> **Questions to answer**:
1 > For the meetup announcement, state whether each statement agrees with the text: (a) this edition of the meetup offers an online option; (b) the event closes with a networking session; (c) the talk runs from 6:30 to 6:45 PM. For each statement, answer yes or no and quote the deciding words.
2 > Return a word-for-word copy of the passage in the meetup announcement that begins at the words "Introducing the Vector" and stops after the words "search implementation weaknesses.".

> **Selected passage**:
We are delighted to announce the 26th London Information Retrieval Meetup & AI, a free evening event aimed at enthusiasts and professionals curious to explore and discuss the latest trends in the field.
This time we’re meeting in person in London — there’s no online option for this edition.
in LONDON
Location: Gladwin Tower, nine elms point sw8 2fs London [see on google maps]
Date: 10th February 2026 | open doors from 6:15 PM (GMT)
LONDON INFORMATION RETRIEVAL & AI MEETUP
PROGRAM
The event will be structured around 1 technical talk, followed by a Q&A session. The event will end with a networking session.
> Open doors from 6:15 PM GMT (in-presence)
> 6:30-6:45 PM Welcome from Alessandro Benedetti (Director @ Sease)
> 6:45-7:30 PM TALK – Diagnose your vector search problems: the Vector Search Doctor – Alessandro Benedetti, Director @ Sease
> Networking session + buffet
talk
Diagnose your vector search problems: the Vector Search Doctor
This talk explores a key area in modern search quality evaluation: identifying the causes of the problems we see in our vector search implementation.
The world of Vector Search (when it doesn’t work) can be frustrating, with two common main failing areas: the text-to-vector embedding model selection and the choice of the approximate nearest neighbour solution.
Introducing the Vector Search Doctor: an open-source tool to compare how well the embedding model performs on your data in comparison to public benchmarks, and how well the approximate nearest neighbour implementation you chose compares with the exact vector search.
The audience is expected to learn how to use the Vector Search Doctor to audit their vector search implementation weaknesses.
The speaker
Alessandro Benedetti
FOUNDER @ SEASE
APACHE LUCENE/SOLR COMMITTER
APACHE SOLR PMC MEMBER
Senior Search Software Engineer, his focus is on R&D in Information Retrieval, Information Extraction, Natural Language Processing, and Machine Learning.
He firmly believes in Open Source as a way to build a bridge between Academia and Industry and facilitate the progress of applied research.

Collected data
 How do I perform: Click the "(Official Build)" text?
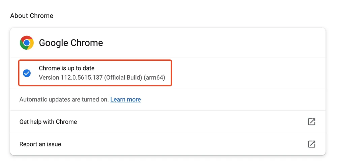123,78
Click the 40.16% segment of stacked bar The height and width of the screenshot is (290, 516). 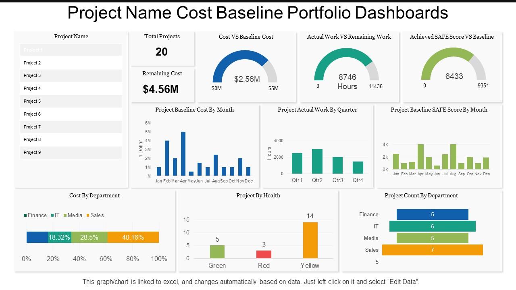click(132, 238)
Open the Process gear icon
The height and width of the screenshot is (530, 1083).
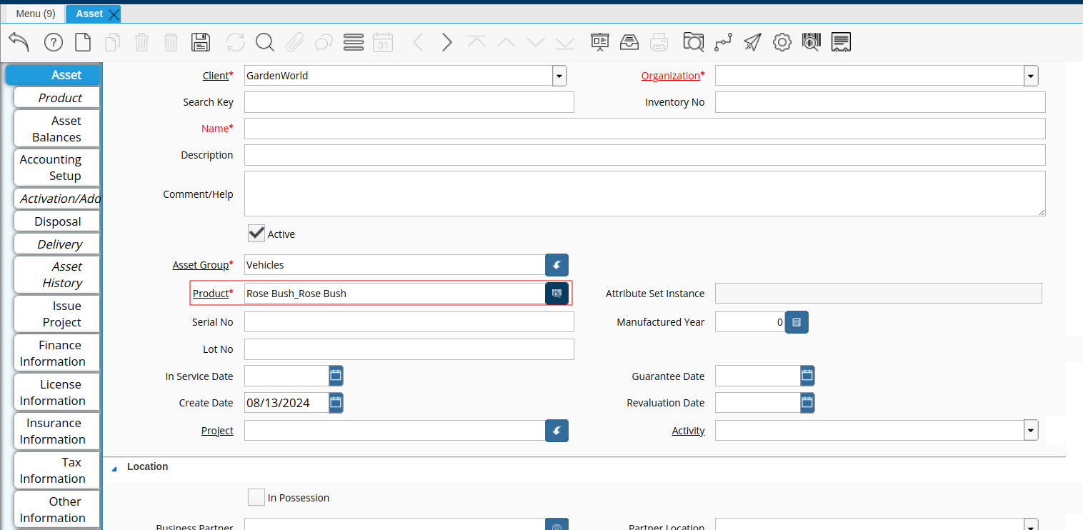click(782, 42)
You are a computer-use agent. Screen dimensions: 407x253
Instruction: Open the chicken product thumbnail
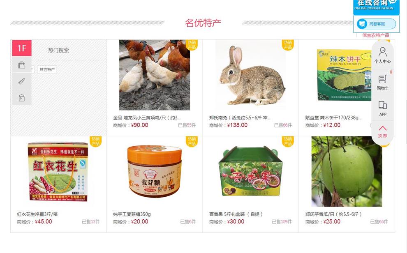pos(155,75)
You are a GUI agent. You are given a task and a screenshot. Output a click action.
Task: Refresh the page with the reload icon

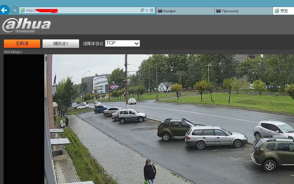pos(152,11)
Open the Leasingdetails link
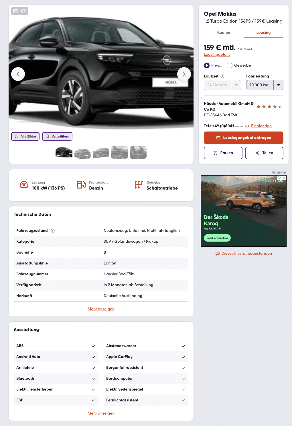This screenshot has height=426, width=292. pos(217,54)
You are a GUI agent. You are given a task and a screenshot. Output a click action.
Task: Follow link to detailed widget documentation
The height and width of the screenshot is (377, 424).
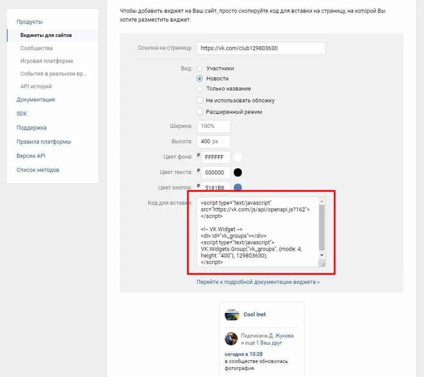258,282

> **Answers for the tasks**:
1 >
(a) No: "there’s no online option for this edition."
(b) Yes: "The event will end with a networking session."
(c) No: "6:45-7:30 PM TALK"

2 >
Introducing the Vector Search Doctor: an open-source tool to compare how well the embedding model performs on your data in comparison to public benchmarks, and how well the approximate nearest neighbour implementation you chose compares with the exact vector search.
The audience is expected to learn how to use the Vector Search Doctor to audit their vector search implementation weaknesses.